[Pixel coordinate grounding data]
+===+

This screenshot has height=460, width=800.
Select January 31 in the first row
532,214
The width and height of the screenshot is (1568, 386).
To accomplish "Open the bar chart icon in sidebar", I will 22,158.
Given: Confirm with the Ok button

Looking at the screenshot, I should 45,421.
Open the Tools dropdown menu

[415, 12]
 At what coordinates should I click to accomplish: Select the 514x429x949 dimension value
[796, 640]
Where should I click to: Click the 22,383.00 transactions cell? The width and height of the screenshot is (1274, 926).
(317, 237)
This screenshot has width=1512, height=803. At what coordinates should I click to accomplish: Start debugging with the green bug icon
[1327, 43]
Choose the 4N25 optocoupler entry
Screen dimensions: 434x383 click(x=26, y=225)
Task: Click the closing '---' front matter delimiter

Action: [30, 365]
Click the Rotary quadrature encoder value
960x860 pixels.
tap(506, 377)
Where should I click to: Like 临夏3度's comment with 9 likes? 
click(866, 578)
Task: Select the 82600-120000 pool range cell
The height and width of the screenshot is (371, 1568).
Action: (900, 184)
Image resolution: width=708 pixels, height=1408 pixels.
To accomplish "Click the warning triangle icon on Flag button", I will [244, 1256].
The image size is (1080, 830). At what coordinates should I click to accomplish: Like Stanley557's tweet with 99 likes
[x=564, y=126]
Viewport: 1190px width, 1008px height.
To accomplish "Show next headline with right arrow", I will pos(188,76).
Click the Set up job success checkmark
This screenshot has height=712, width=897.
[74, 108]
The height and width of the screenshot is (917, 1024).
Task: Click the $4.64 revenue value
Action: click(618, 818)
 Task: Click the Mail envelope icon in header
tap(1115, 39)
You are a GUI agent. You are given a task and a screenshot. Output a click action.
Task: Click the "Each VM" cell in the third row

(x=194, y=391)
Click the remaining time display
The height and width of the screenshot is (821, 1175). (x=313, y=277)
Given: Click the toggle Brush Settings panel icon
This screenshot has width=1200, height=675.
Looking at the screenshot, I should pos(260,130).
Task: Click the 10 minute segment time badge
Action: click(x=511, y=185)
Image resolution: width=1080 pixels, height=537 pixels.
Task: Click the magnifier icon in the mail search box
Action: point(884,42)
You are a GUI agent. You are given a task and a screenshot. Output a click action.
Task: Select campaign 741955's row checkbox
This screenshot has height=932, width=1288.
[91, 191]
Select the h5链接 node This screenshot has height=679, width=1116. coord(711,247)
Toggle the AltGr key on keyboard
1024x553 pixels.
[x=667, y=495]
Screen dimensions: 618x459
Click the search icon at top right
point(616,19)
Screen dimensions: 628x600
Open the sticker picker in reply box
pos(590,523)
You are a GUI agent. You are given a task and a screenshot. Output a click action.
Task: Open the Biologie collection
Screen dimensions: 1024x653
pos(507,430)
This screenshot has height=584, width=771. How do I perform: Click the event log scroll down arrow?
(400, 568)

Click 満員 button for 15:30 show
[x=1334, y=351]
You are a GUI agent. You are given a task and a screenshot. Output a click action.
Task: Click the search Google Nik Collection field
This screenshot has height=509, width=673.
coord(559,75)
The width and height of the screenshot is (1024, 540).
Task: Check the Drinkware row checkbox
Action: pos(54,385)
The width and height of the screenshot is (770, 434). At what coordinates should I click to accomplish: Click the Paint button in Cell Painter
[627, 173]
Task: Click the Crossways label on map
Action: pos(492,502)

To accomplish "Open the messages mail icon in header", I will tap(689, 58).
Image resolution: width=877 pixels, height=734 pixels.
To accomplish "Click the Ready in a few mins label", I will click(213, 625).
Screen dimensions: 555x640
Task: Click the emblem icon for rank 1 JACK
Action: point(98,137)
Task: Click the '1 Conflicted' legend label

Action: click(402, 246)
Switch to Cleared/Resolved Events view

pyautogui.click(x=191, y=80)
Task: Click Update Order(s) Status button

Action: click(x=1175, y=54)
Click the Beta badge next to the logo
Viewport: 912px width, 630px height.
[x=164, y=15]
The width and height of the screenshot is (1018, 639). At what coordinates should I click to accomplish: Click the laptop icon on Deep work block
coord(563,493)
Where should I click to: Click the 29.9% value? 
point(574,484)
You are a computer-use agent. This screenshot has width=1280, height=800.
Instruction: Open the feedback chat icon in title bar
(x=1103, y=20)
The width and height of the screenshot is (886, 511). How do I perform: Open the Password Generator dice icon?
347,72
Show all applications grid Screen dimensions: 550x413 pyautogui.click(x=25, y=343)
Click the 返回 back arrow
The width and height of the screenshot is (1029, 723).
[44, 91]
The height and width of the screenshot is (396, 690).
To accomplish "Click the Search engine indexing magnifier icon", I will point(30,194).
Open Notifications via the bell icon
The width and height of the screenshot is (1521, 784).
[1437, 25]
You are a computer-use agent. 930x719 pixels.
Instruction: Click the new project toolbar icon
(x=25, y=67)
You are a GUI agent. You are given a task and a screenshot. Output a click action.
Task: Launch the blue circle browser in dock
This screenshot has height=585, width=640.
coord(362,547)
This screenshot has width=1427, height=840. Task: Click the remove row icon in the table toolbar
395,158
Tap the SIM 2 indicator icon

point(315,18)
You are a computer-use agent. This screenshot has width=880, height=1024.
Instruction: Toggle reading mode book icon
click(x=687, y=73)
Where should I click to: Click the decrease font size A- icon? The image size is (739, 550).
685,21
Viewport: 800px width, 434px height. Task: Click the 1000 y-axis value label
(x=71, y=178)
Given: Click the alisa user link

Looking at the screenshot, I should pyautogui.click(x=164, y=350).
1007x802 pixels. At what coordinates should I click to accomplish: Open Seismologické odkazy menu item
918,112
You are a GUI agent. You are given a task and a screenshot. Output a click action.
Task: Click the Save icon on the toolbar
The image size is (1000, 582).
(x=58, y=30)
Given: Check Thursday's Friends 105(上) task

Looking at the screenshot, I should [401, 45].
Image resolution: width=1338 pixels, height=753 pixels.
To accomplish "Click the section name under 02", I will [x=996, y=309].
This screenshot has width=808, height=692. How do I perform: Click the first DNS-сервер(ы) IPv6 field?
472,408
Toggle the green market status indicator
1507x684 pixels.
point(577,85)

+===+

Would you print all of the records exactly as they were given?

This screenshot has height=460, width=800.
Select January 31 in the first row
532,214
The width and height of the screenshot is (1568, 386).
To accomplish "Open the bar chart icon in sidebar", I will 22,158.
Given: Confirm with the Ok button

Looking at the screenshot, I should 45,421.
Open the Tools dropdown menu

[415, 12]
 At what coordinates should I click to accomplish: Select the 514x429x949 dimension value
[796, 640]
Where should I click to: Click the 22,383.00 transactions cell? The width and height of the screenshot is (1274, 926).
(317, 237)
This screenshot has width=1512, height=803. At what coordinates should I click to accomplish: Start debugging with the green bug icon
[1327, 43]
Choose the 4N25 optocoupler entry
Screen dimensions: 434x383 click(x=26, y=225)
Task: Click the closing '---' front matter delimiter

Action: [30, 365]
Click the Rotary quadrature encoder value
960x860 pixels.
tap(506, 377)
Where should I click to: Like 临夏3度's comment with 9 likes? 
click(866, 578)
Task: Select the 82600-120000 pool range cell
The height and width of the screenshot is (371, 1568).
Action: (900, 184)
Image resolution: width=708 pixels, height=1408 pixels.
To accomplish "Click the warning triangle icon on Flag button", I will [244, 1256].
The image size is (1080, 830). At what coordinates should I click to accomplish: Like Stanley557's tweet with 99 likes
[x=564, y=126]
Viewport: 1190px width, 1008px height.
To accomplish "Show next headline with right arrow", I will pos(188,76).
Click the Set up job success checkmark
This screenshot has height=712, width=897.
[74, 108]
The height and width of the screenshot is (917, 1024).
Task: Click the $4.64 revenue value
Action: click(618, 818)
 Task: Click the Mail envelope icon in header
tap(1115, 39)
You are a GUI agent. You are given a task and a screenshot. Output a click action.
Task: Click the "Each VM" cell in the third row

(x=194, y=391)
Click the remaining time display
The height and width of the screenshot is (821, 1175). (x=313, y=277)
Given: Click the toggle Brush Settings panel icon
This screenshot has width=1200, height=675.
Looking at the screenshot, I should pos(260,130).
Task: Click the 10 minute segment time badge
Action: click(x=511, y=185)
Image resolution: width=1080 pixels, height=537 pixels.
Task: Click the magnifier icon in the mail search box
Action: point(884,42)
You are a GUI agent. You are given a task and a screenshot. Output a click action.
Task: Select campaign 741955's row checkbox
This screenshot has height=932, width=1288.
[91, 191]
Select the h5链接 node This screenshot has height=679, width=1116. coord(711,247)
Toggle the AltGr key on keyboard
1024x553 pixels.
[x=667, y=495]
Screen dimensions: 618x459
Click the search icon at top right
point(616,19)
Screen dimensions: 628x600
Open the sticker picker in reply box
pos(590,523)
You are a GUI agent. You are given a task and a screenshot. Output a click action.
Task: Open the Biologie collection
Screen dimensions: 1024x653
pos(507,430)
This screenshot has height=584, width=771. How do I perform: Click the event log scroll down arrow?
(400, 568)

Click 満員 button for 15:30 show
[x=1334, y=351]
You are a GUI agent. You are given a task and a screenshot. Output a click action.
Task: Click the search Google Nik Collection field
This screenshot has height=509, width=673.
coord(559,75)
The width and height of the screenshot is (1024, 540).
Task: Check the Drinkware row checkbox
Action: pos(54,385)
The width and height of the screenshot is (770, 434). At what coordinates should I click to accomplish: Click the Paint button in Cell Painter
[627, 173]
Task: Click the Crossways label on map
Action: pos(492,502)

To accomplish "Open the messages mail icon in header", I will tap(689, 58).
Image resolution: width=877 pixels, height=734 pixels.
To accomplish "Click the Ready in a few mins label", I will click(213, 625).
Screen dimensions: 555x640
Task: Click the emblem icon for rank 1 JACK
Action: point(98,137)
Task: Click the '1 Conflicted' legend label

Action: click(402, 246)
Switch to Cleared/Resolved Events view

pyautogui.click(x=191, y=80)
Task: Click Update Order(s) Status button

Action: click(x=1175, y=54)
Click the Beta badge next to the logo
Viewport: 912px width, 630px height.
[x=164, y=15]
The width and height of the screenshot is (1018, 639). At what coordinates should I click to accomplish: Click the laptop icon on Deep work block
coord(563,493)
Where should I click to: Click the 29.9% value? 
point(574,484)
You are a computer-use agent. This screenshot has width=1280, height=800.
Instruction: Open the feedback chat icon in title bar
(x=1103, y=20)
The width and height of the screenshot is (886, 511). How do I perform: Open the Password Generator dice icon?
347,72
Show all applications grid Screen dimensions: 550x413 pyautogui.click(x=25, y=343)
Click the 返回 back arrow
The width and height of the screenshot is (1029, 723).
[44, 91]
The height and width of the screenshot is (396, 690).
To accomplish "Click the Search engine indexing magnifier icon", I will point(30,194).
Open Notifications via the bell icon
The width and height of the screenshot is (1521, 784).
[1437, 25]
You are a computer-use agent. 930x719 pixels.
Instruction: Click the new project toolbar icon
(x=25, y=67)
You are a GUI agent. You are given a task and a screenshot. Output a click action.
Task: Launch the blue circle browser in dock
This screenshot has height=585, width=640.
coord(362,547)
This screenshot has width=1427, height=840. Task: Click the remove row icon in the table toolbar
395,158
Tap the SIM 2 indicator icon

point(315,18)
You are a computer-use agent. This screenshot has width=880, height=1024.
Instruction: Toggle reading mode book icon
click(x=687, y=73)
Where should I click to: Click the decrease font size A- icon? The image size is (739, 550).
685,21
Viewport: 800px width, 434px height. Task: Click the 1000 y-axis value label
(x=71, y=178)
Given: Click the alisa user link

Looking at the screenshot, I should pyautogui.click(x=164, y=350).
1007x802 pixels. At what coordinates should I click to accomplish: Open Seismologické odkazy menu item
918,112
You are a GUI agent. You are given a task and a screenshot. Output a click action.
Task: Click the Save icon on the toolbar
The image size is (1000, 582).
(x=58, y=30)
Given: Check Thursday's Friends 105(上) task

Looking at the screenshot, I should [401, 45].
Image resolution: width=1338 pixels, height=753 pixels.
To accomplish "Click the section name under 02", I will [x=996, y=309].
This screenshot has width=808, height=692. How do I perform: Click the first DNS-сервер(ы) IPv6 field?
472,408
Toggle the green market status indicator
1507x684 pixels.
point(577,85)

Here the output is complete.